Combining the range, we can see that B =-5 and A = 3.
Ask the first question
b-2c=(sinb-2cosb,4cosb+8sinb)
From the vertical lines of A and b-2c, we can see that 4cosasinb-8cosacosb+4cinacosb+8cinasinb = 0, and the product of quantities is 0.
Get 4sin(a+b)=8cos(a+b).
That is, sin(a+b)=2cos(a+b)
tan(a+b)= sin(a+b)/cos(a+b)= 2cos(a+b)/(cos(a+b))= 2
the second question
b+c=(sinb+cosb,4cosb-4sinb)
| b+c | =√(sinb+cosb)^2+(4cosb-4sinb)^2=√( 17(sin^2 x +cos^2 x)-30 sinbcosb)=√ 17- 15 sin2b
Because the range of 15sin2b is [- 15, 15].
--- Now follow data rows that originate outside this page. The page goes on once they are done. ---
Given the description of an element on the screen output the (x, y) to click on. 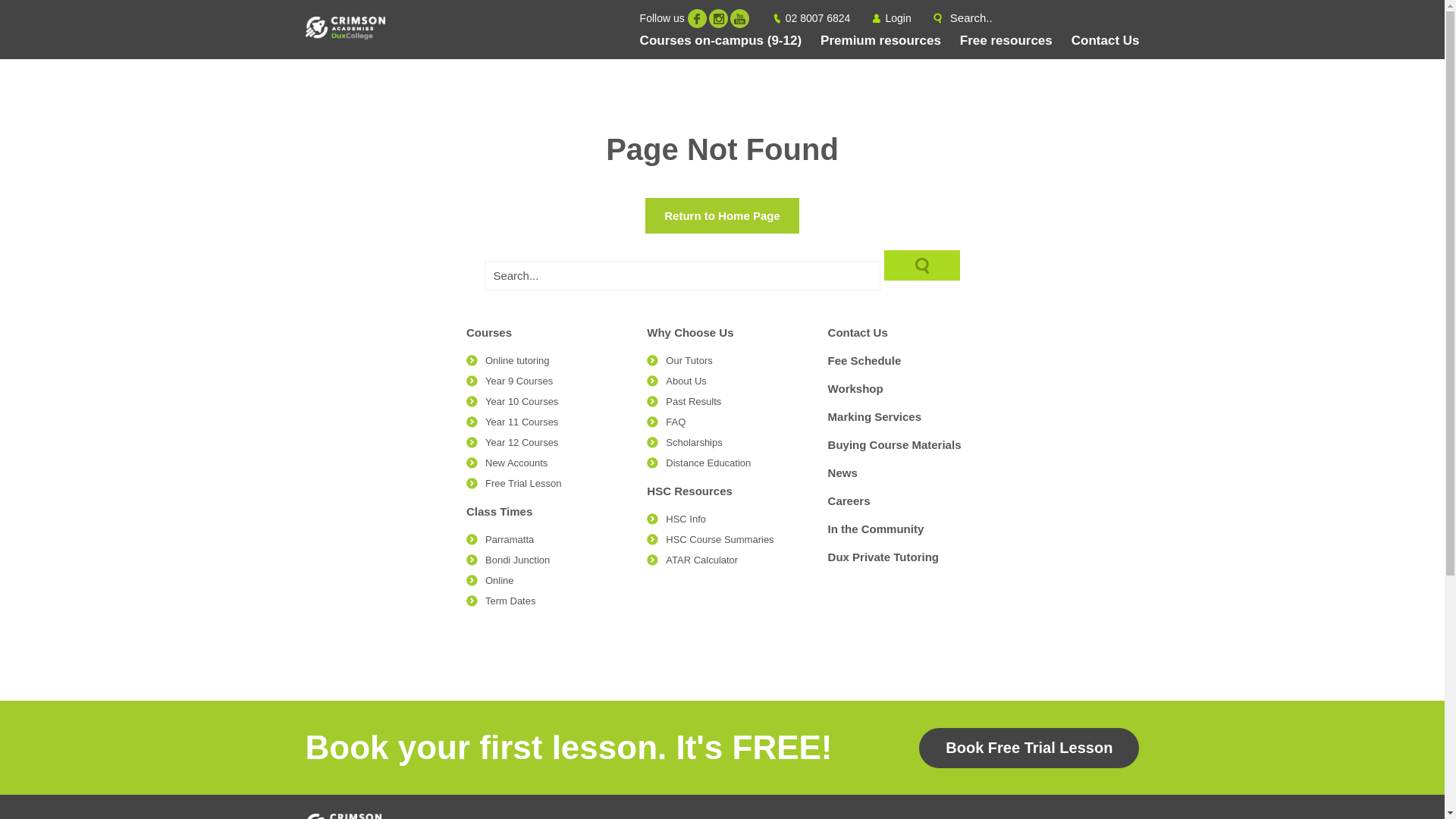
Careers Element type: text (849, 500)
Our Tutors Element type: text (688, 360)
Contact Us Element type: text (858, 332)
Year 9 Courses Element type: text (518, 380)
Book Free Trial Lesson Element type: text (1029, 748)
Marking Services Element type: text (874, 416)
About Us Element type: text (685, 380)
HSC Info Element type: text (685, 518)
Return to Home Page Element type: text (722, 215)
Workshop Element type: text (855, 388)
Buying Course Materials Element type: text (894, 444)
Online Element type: text (499, 580)
Login Element type: text (897, 18)
Premium resources Element type: text (880, 40)
Past Results Element type: text (693, 401)
Free resources Element type: text (1006, 40)
Courses Element type: text (488, 332)
FAQ Element type: text (675, 421)
Year 12 Courses Element type: text (521, 442)
Dux Private Tutoring Element type: text (883, 556)
Why Choose Us Element type: text (689, 332)
Contact Us Element type: text (1105, 40)
Year 11 Courses Element type: text (521, 421)
New Accounts Element type: text (516, 462)
News Element type: text (842, 472)
02 8007 6824 Element type: text (817, 18)
Parramatta Element type: text (509, 539)
HSC Course Summaries Element type: text (719, 539)
Bondi Junction Element type: text (517, 559)
Free Trial Lesson Element type: text (523, 483)
Online tutoring Element type: text (517, 360)
Scholarships Element type: text (693, 442)
Term Dates Element type: text (510, 600)
Distance Education Element type: text (707, 462)
In the Community Element type: text (876, 528)
Fee Schedule Element type: text (864, 360)
HSC Resources Element type: text (689, 490)
ATAR Calculator Element type: text (701, 559)
Search Element type: text (922, 265)
Year 10 Courses Element type: text (521, 401)
Courses on-campus (9-12) Element type: text (721, 40)
Class Times Element type: text (499, 511)
Given the description of an element on the screen output the (x, y) to click on. 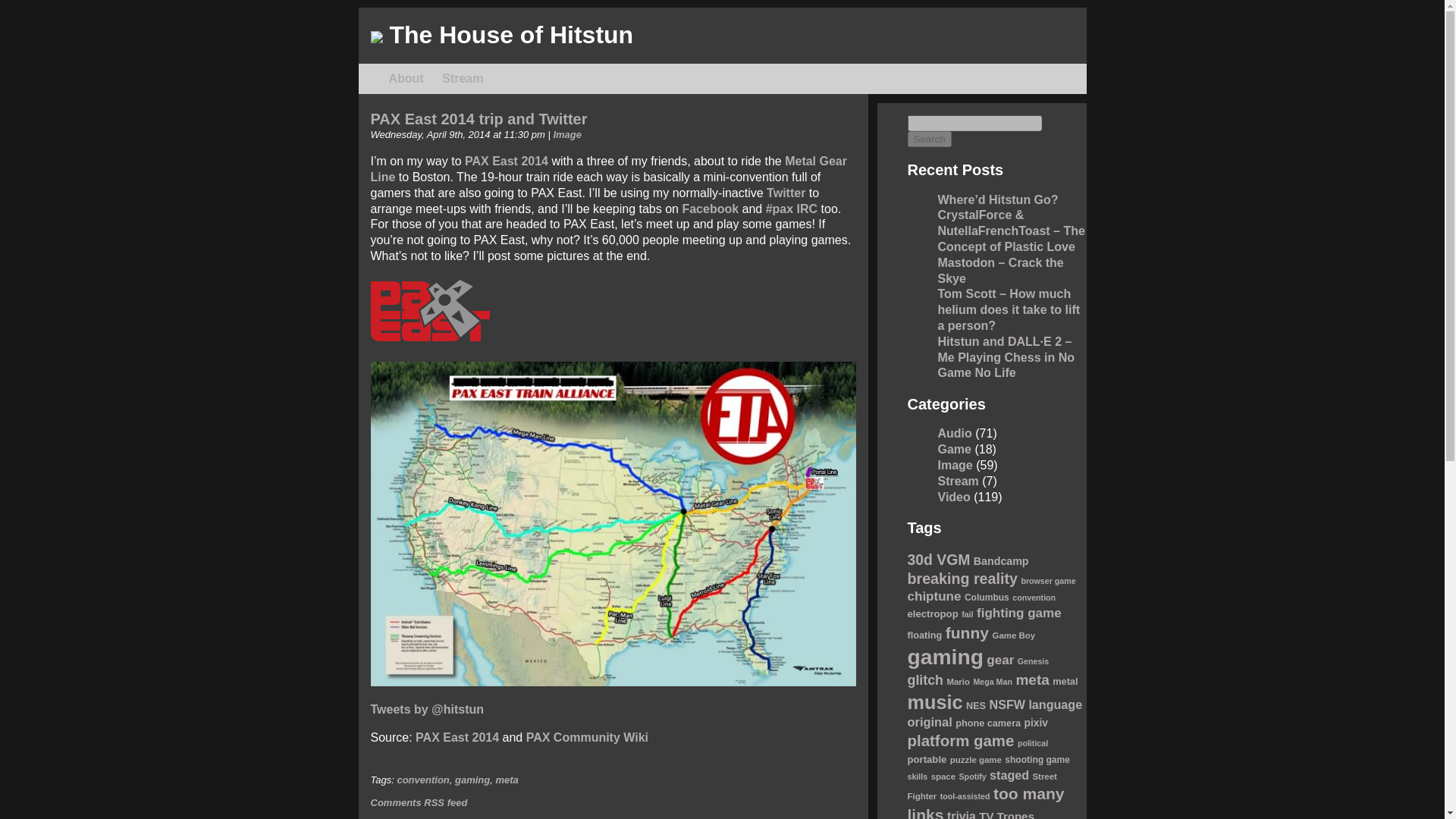
PAX Community Wiki (586, 737)
Permanent Link to PAX East 2014 trip and Twitter (477, 118)
Stream (462, 78)
About (405, 78)
Image (566, 134)
PAX East 2014 (506, 160)
Comments RSS feed (418, 802)
convention (422, 779)
PAX East 2014 (456, 737)
Given the description of an element on the screen output the (x, y) to click on. 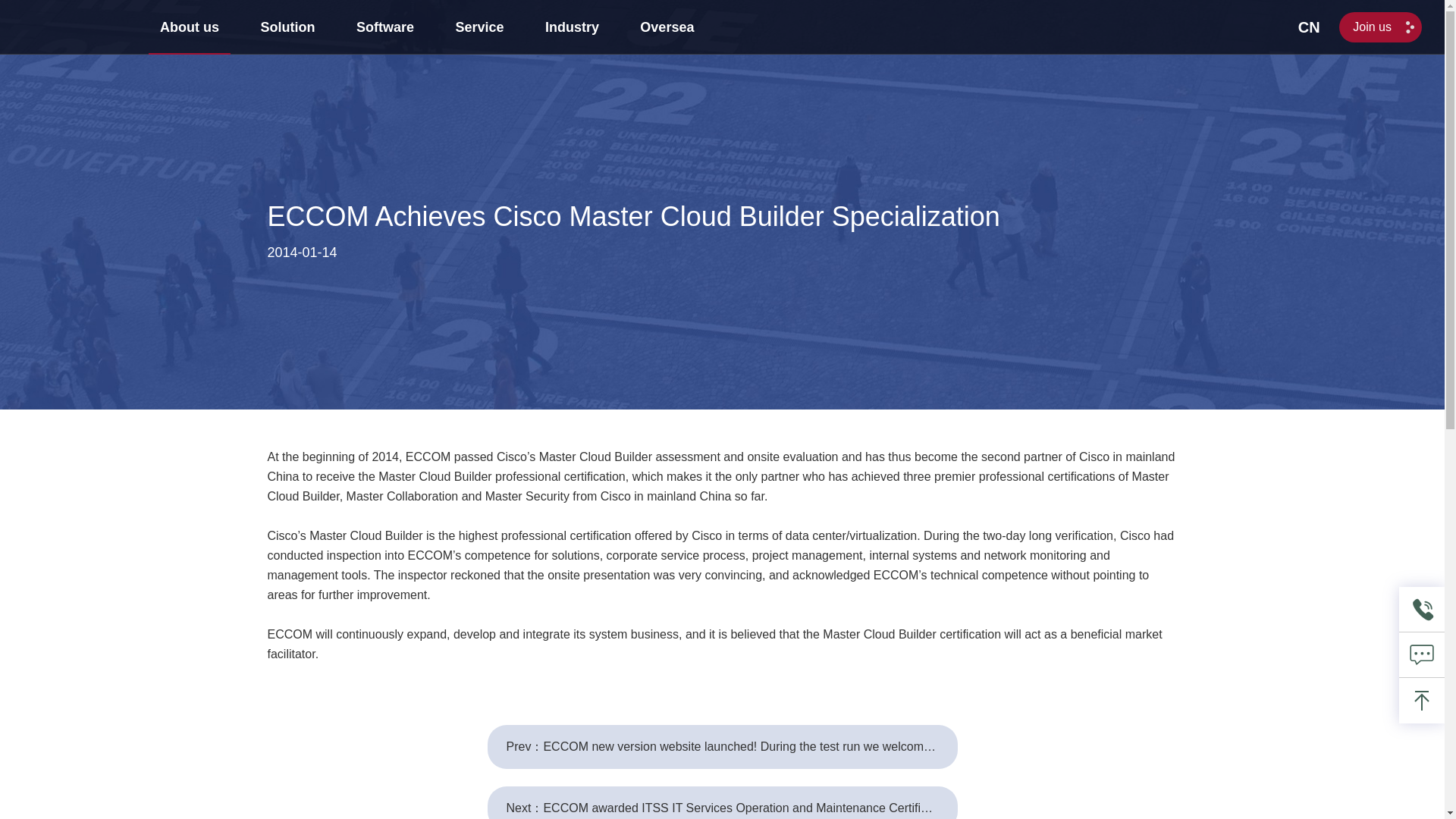
Join us (1380, 27)
Industry (572, 27)
CN (1308, 27)
Oversea (666, 27)
About us (189, 27)
Software (385, 27)
Solution (287, 27)
Service (479, 27)
Given the description of an element on the screen output the (x, y) to click on. 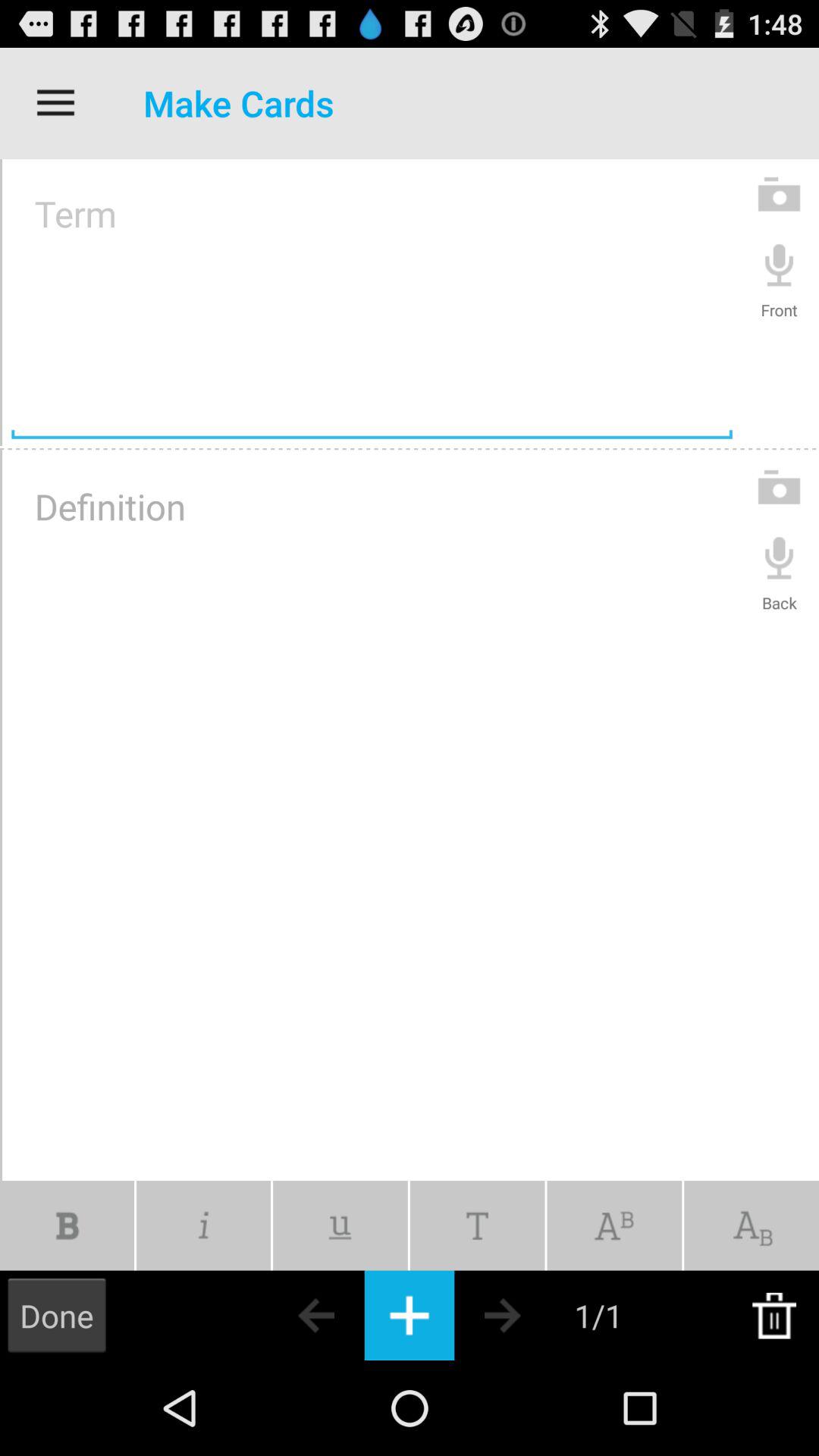
input term (371, 302)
So when 15sin2b is-15 |b+c|=4√2.
Third question
Calculate 4cosα * 4cosb-Sina * sinb =16cosacobb-sinasinb ...1.
Sinasinb= 16cosacosb is obtained from tanαtanβ= 16.
So 1 is 0.
So a//b
5 ... Let ω x+ψ = t.
Then f(t)=√3 sint-cost=-2cos(t+60 degrees).
Substitute ωx+ψ=t into the above formula to get f(x)=-2cos(ωx+ψ+60 degrees).
If f(x) is an even function, then ψ+60 degrees =k∏, combined with 0 < ψ < π, ψ= 120 degrees.
From the dyadic function y=f(x), we know that the distance between two adjacent symmetry axes of an image is π/2, and we know that T=π=2π/ω, ω=2.
So f(x)=2cos2x.
The first question f(π/8)=2cosπ/4=√2.
The decreasing interval of the second question f(x) is [kπ, π/2+kπ].
So the decreasing interval of g(x) [π/6+kπ, 2π/3+kπ]
The monotone interval of g(x) is actually adding π/6 to the monotone interval of f(x).
Some people who don't know QQ say that my QQ is 5 120 19720.